[PROMPT A]
Answer these questions from the piece on tech talent in US cities:
(i) Which companies does it name as based in Atlanta?
(ii) What rank does Denver hold in CBRE's Educational Attainment Rate list?
(iii) Which cities does it say appear in WalletHub's top 10 for STEM professionals' quality of life?
[PROMPT B] Write what comes next in the piece on choosing cities for tech company growth, starting after its final sentence.

[EXTRACT PROVIDED]
....
The key is to assess your own company’s needs and go from there. Below is a description of the four key groups of location attributes and criteria to help you evaluate your growth plan based on data.


High-growth companies often need access to large, specialized talent pools. Over the past couple of decades, high density cities like San Francisco and New York dominated the tech realm by attracting innovative minds who sought the dynamism and conveniences of large cities. However, top tech talent is emerging in and moving to unlikely cities outside of the “typical” tech hubs. 

Universities in Pennsylvania and Texas have had an increased focus on tech and innovation in STEM fields, resulting in graduates that are well positioned to be tech leaders in their field. The growing robotics industry in Pittsburgh and burgeoning startup scene in Austin serve as testaments to the growth of their respective talent pipelines. In Texas, top universities like Texas A&M, Rice University and the University of Texas at Austin have led to incredible economic growth, even in times of national recession, in Dallas and Austin alike. 

Dallas, much like Atlanta, hosts a number of Fortune 500 companies that attract IT professionals to the city. Dallas, home to AT&T, Southwest Airlines, Texas Instruments and Ericsson provides market opportunity with a low cost of living and a lively cityscape. Atlanta, home to Coca-Cola, Global Payments, and Westrock also give top tech talent a uniquely southern urban environment that is energetic and, simultaneously, feels like home.

In our tech tool, if you apply filters like “STEM Index” or “Population with Bachelor’s Degrees” you’ll see cities like Austin, Denver, and Atlanta at the top. You might notice that Phoenix is a very fast growing city with over 600,000 people between ages 25 to 34 with a bachelor’s degree.

CBRE, in its mapping of tech talent in 2020, measured key demographic metrics to understand where highly skilled and motivated talent is, and will be, concentrated. When measuring Educational Attainment Rate, their top 10 include Austin (#4), Denver (#5), Atlanta (#6), and Raleigh (#7). The cities with the highest annual tech degree completions include Chicago (#6), Atlanta (#7), Dallas (#8), Philadelphia (#9).

Quality of Life

If top talent is at the core of your business growth strategy, the quality of life rankings for the cities in which they live is an essential part of your company expansion. The fastest growing tech cities in the US also coincide with the cities that have the highest overall quality of life rankings. 

When measuring the factors that make up a good quality of life, access and affordability play a key role. A city ecosystem that creates infrastructure and policies with life quality in mind tend to have a higher volume of highly skilled and highly educated residents. A good ratio of affordability to concentration of skill lowers compensation pressure to recruit and retain top tech talent and is more likely to lead to higher employee satisfaction. 

Even when thinking of the best places for company expansion for your distributed or remote company, the quality of life in your “headquarter” cities can influence everything from talent retention to brand equity. WalletHub’s top 10 cities for STEM professionals’ quality of life include Atlanta, Austin, Pittsburgh, Raleigh and Salt Lake City.
....
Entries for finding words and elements
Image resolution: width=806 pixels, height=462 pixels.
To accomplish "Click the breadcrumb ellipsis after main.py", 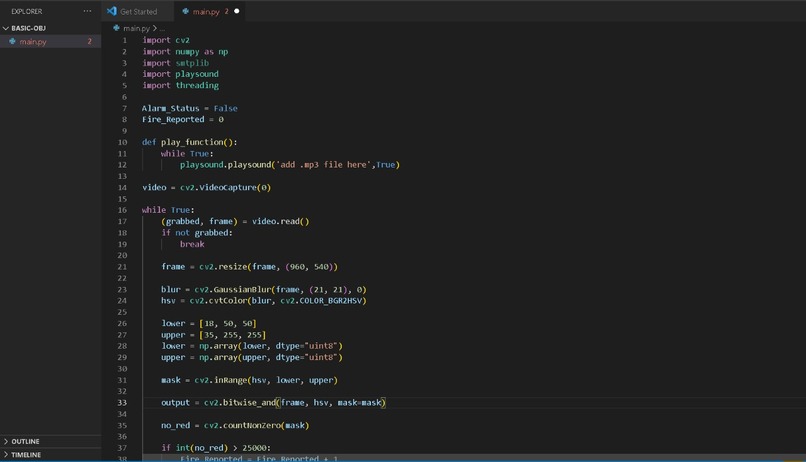I will click(162, 28).
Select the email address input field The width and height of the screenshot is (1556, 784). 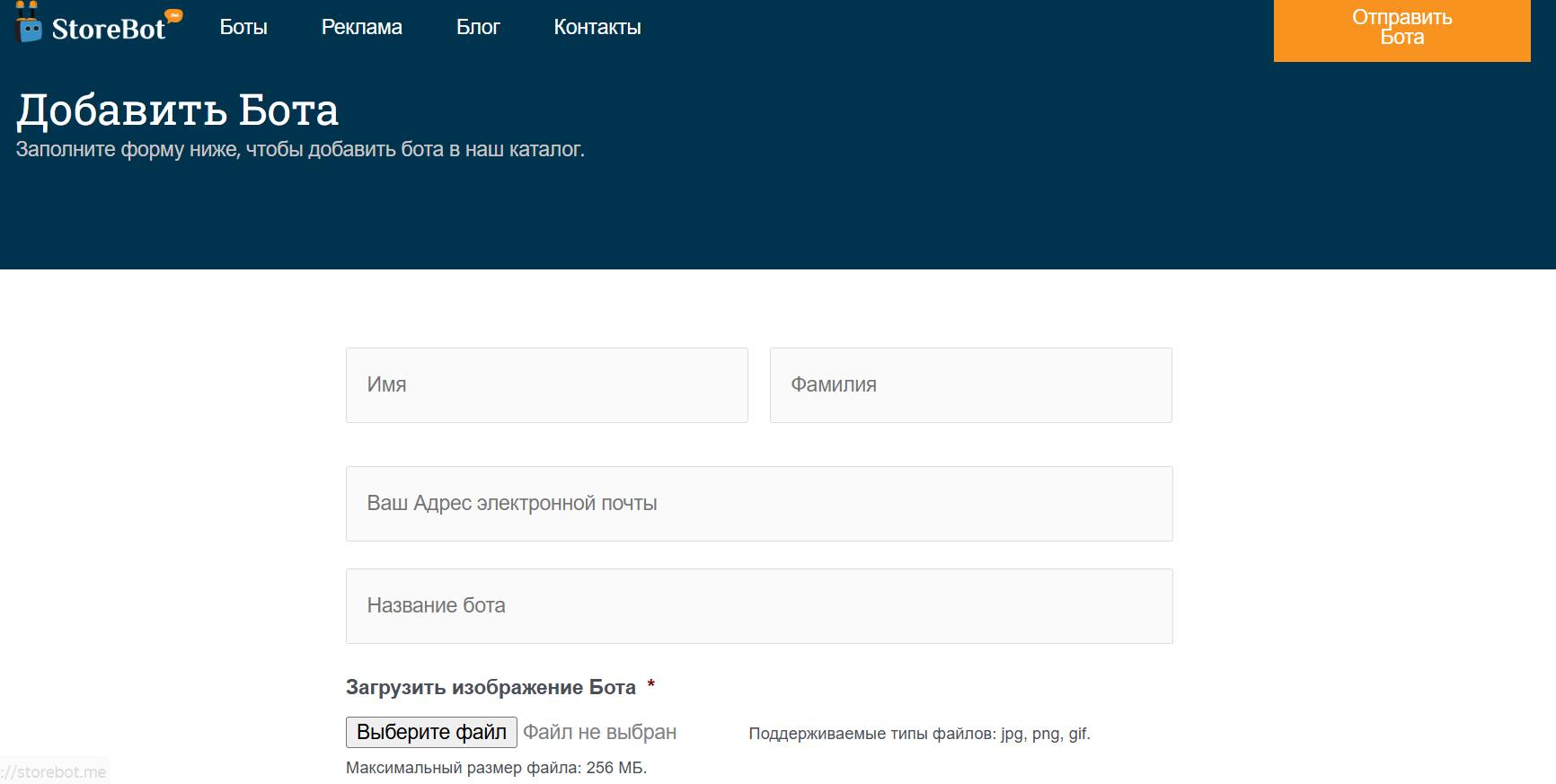759,504
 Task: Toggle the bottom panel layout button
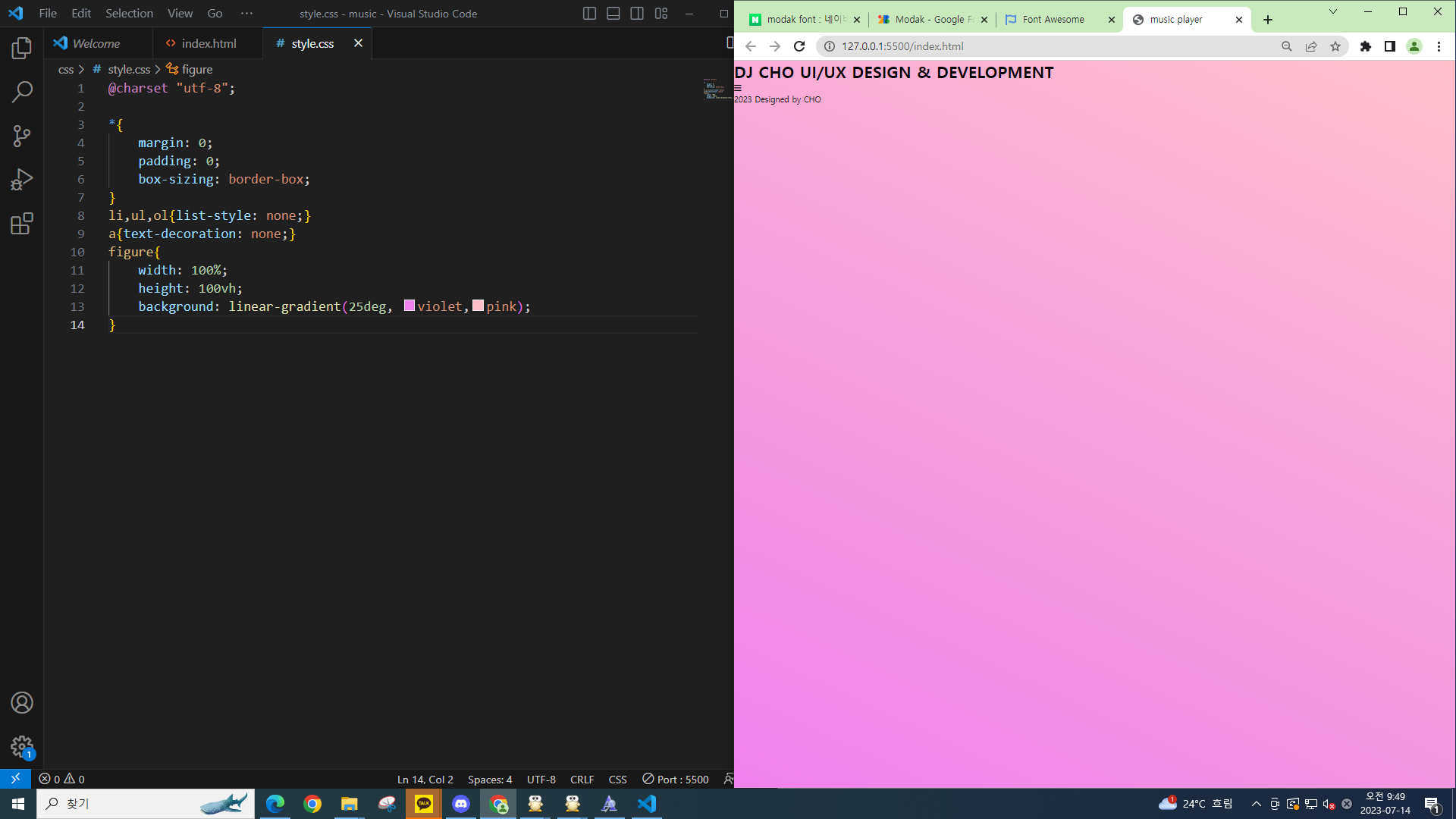point(613,14)
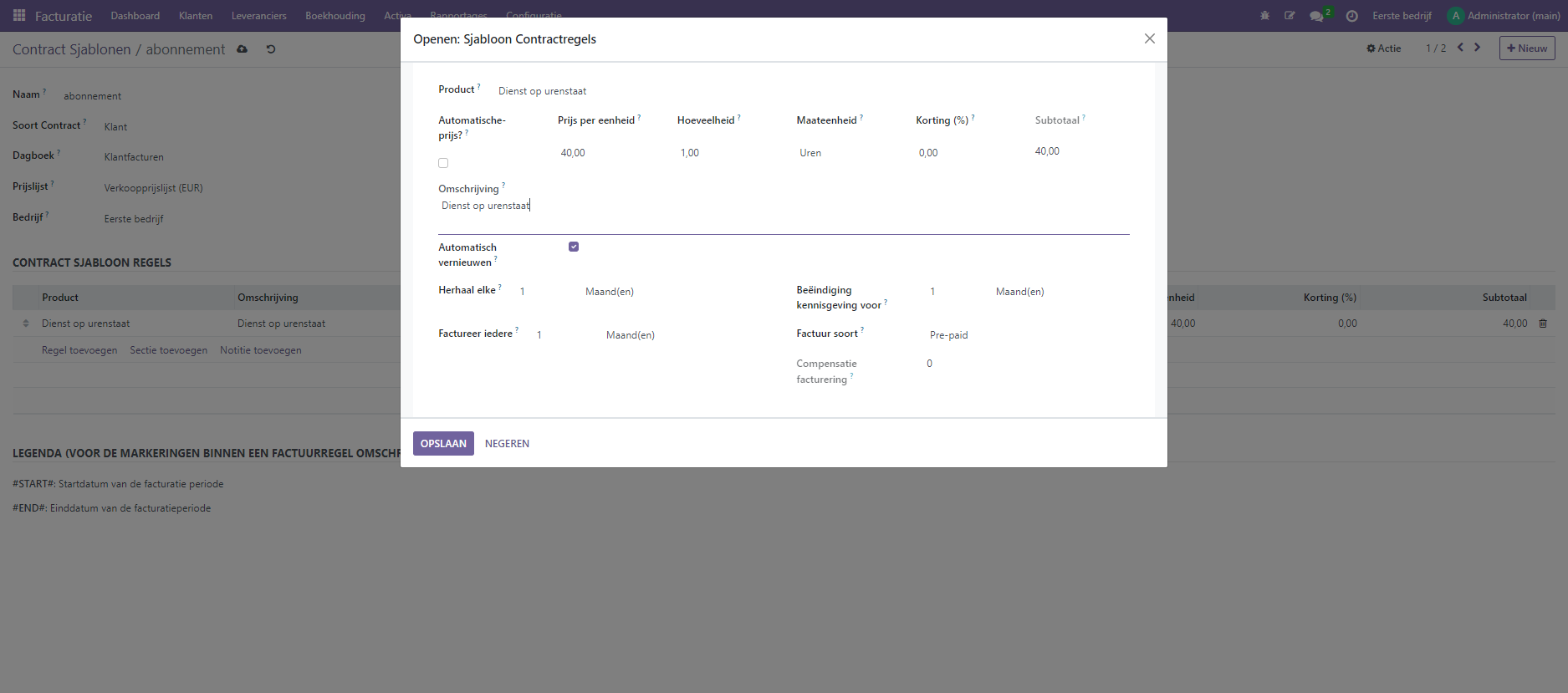Click the cloud save record icon
1568x693 pixels.
tap(243, 49)
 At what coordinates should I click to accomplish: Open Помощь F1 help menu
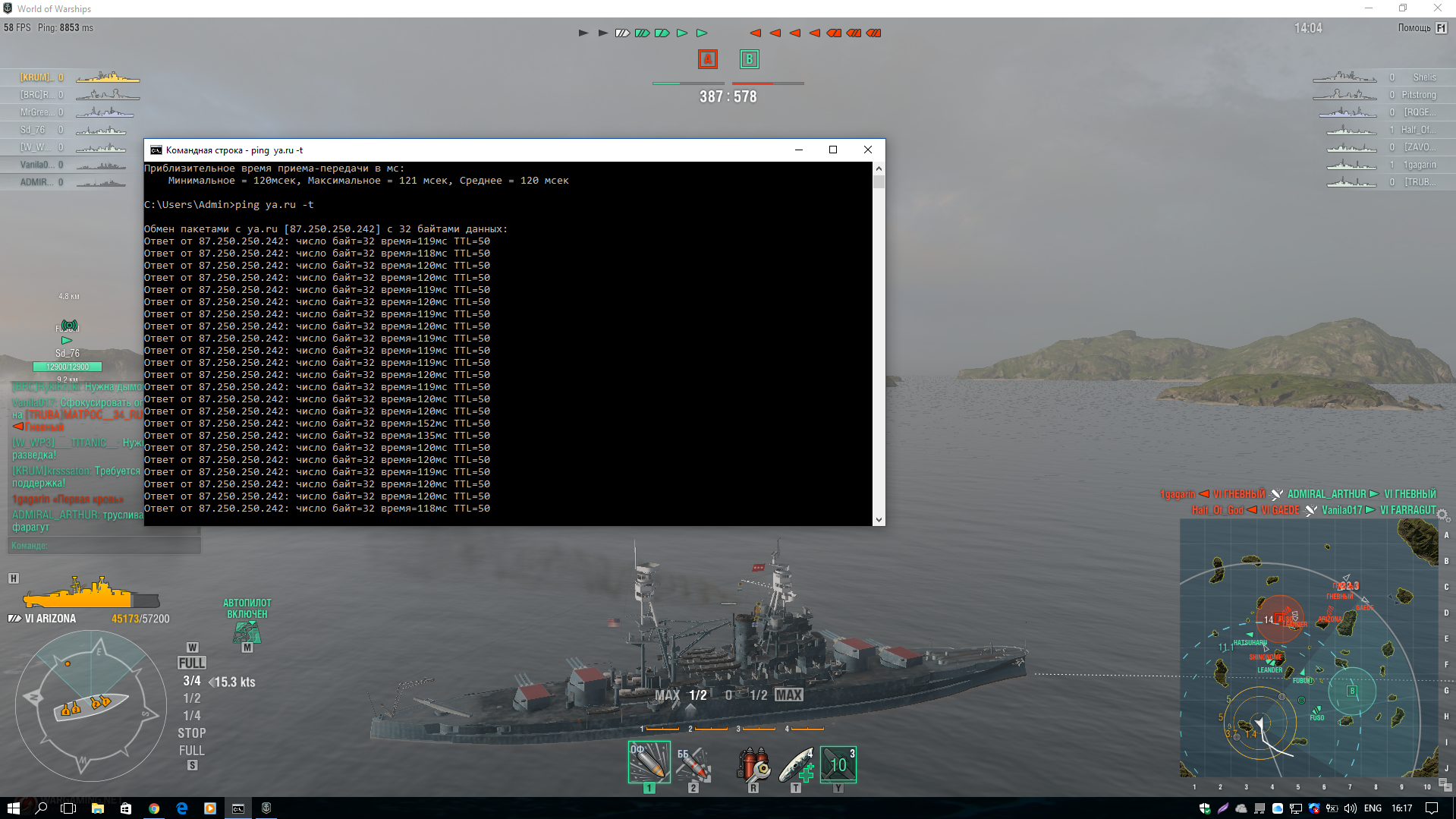1423,28
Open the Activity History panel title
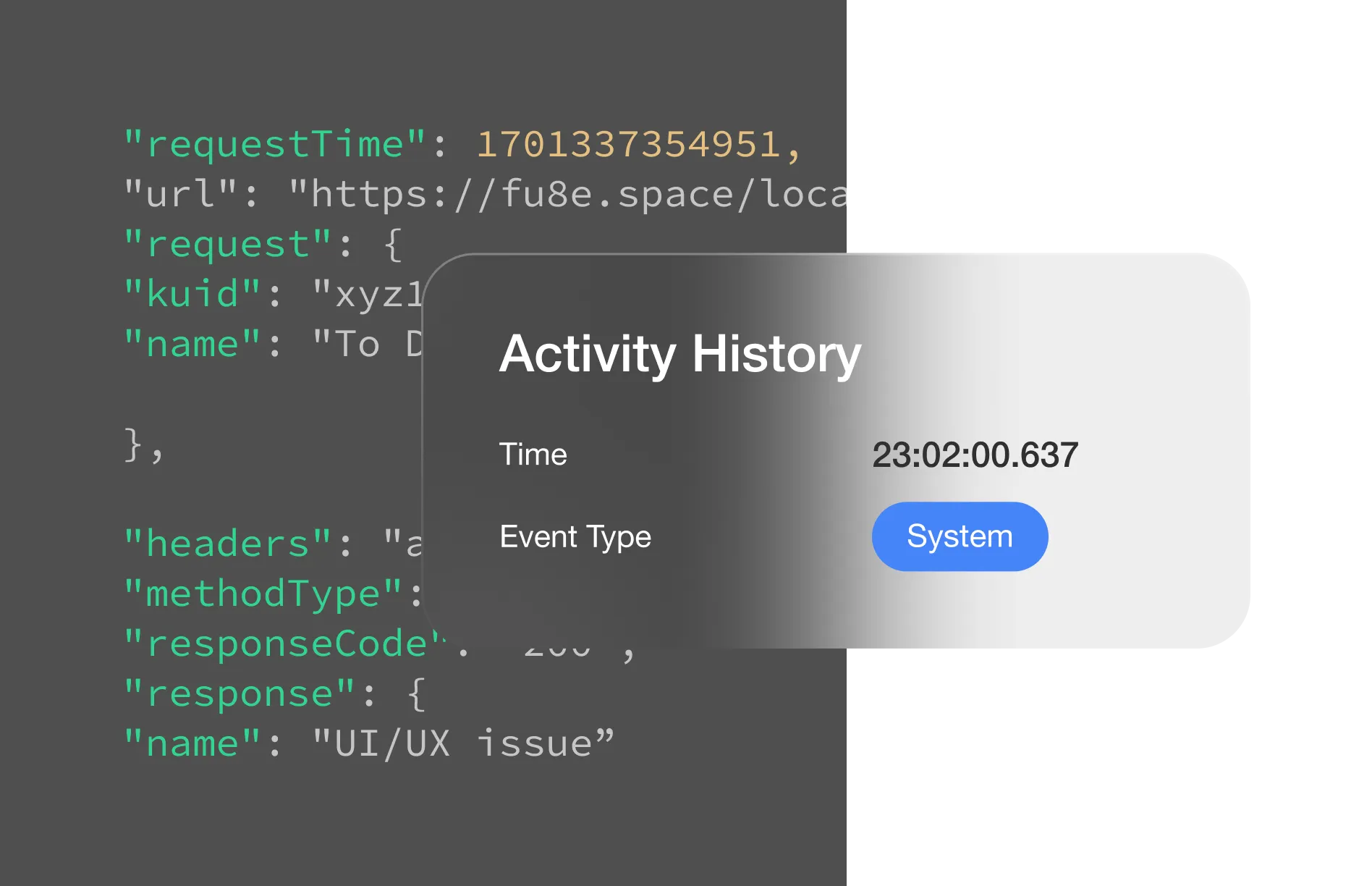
....
[TASK ANSWER A]
(i) Coca-Cola, Global Payments, and Westrock.
(ii) #5.
(iii) Atlanta, Austin, Pittsburgh, Raleigh and Salt Lake City.

[TASK ANSWER B]
Cost of Doing Business

Each city’s economic development corporation and the degree to which they are open to new and growing businesses creates market opportunity for your expanding company. Private-public partnerships like Launch Tennessee make cities like Nashville the underrated contenders for entrepreneurial growth. The initiative has created networks of startup founders, investors and relevant local government agencies that share opportunities and knowledge for collective growth. Denver, considered to be the US city with the lowest startup costs and, because of this, entrepreneurship in the Mile High City has fueled hiring in the state, overall. LinkedIn’s 2019 Workforce Report notes that Denver gained the second highest number of workers compared to other tech cities in 2018. Austin gained the highest. 

Tech hubs that keep the costs of doing business affordable encourage company growth, particularly for small and medium sized enterprises with plenty of room for expansion. Something as basic as rental and utility costs for any of your brick-and-mortar facilities can set the foundation for your long term revenue and profits. Beyond that, pro-business tax policies are one of the greatest influences on company growth. State and local policies that impose high business taxes have led even the largest tech corporations to relocate to a more favorable business environment.

Accessibility and Connection

 In considering the practical aspects of business growth, physical location still plays a large part in the potential success of your company. Even if your business operates fully remotely and online, factors like internet access and proximity to other tech hubs play a role. 

Emerging Google Fiber cities like Austin and Nashville enable high internet service speeds that make your operations exponentially faster. As the digital divide becomes more and more of a key challenge in the US, “second economies” and “gig internet” cities are becoming homes to higher bandwidth speeds that make big data processes and cloud operations more seamless. 

Cities that are “hub-adjacent” or have access to large airports also help create an accessible home base for your company, whether your team is based entirely in the US or is global. Hartsfield–Jackson Atlanta International Airport (ATL) is considered one of the busiest airports in the US. Chicago’s O’Hare International Airport (ORD) and Dallas/Fort Worth International Airport (DFW) also top the list with at least 75 million passengers going in and out in an average year. Cities with airports that are accustomed to a high volume of air traffic and connect to domestic and international hubs make it easy and cost-effective to bring in and move around your team.

Many tech companies will seek out cities with prime internet speeds. With unprecedented levels of business being done virtually, fast internet is more important than ever for seamless communication and virtual meetings. Using the filter “Mobile Internet Speed Index” in our data tool shows cities like Austin, Atlanta, Pittsburgh, Salt Lake City, and Dallas at the top.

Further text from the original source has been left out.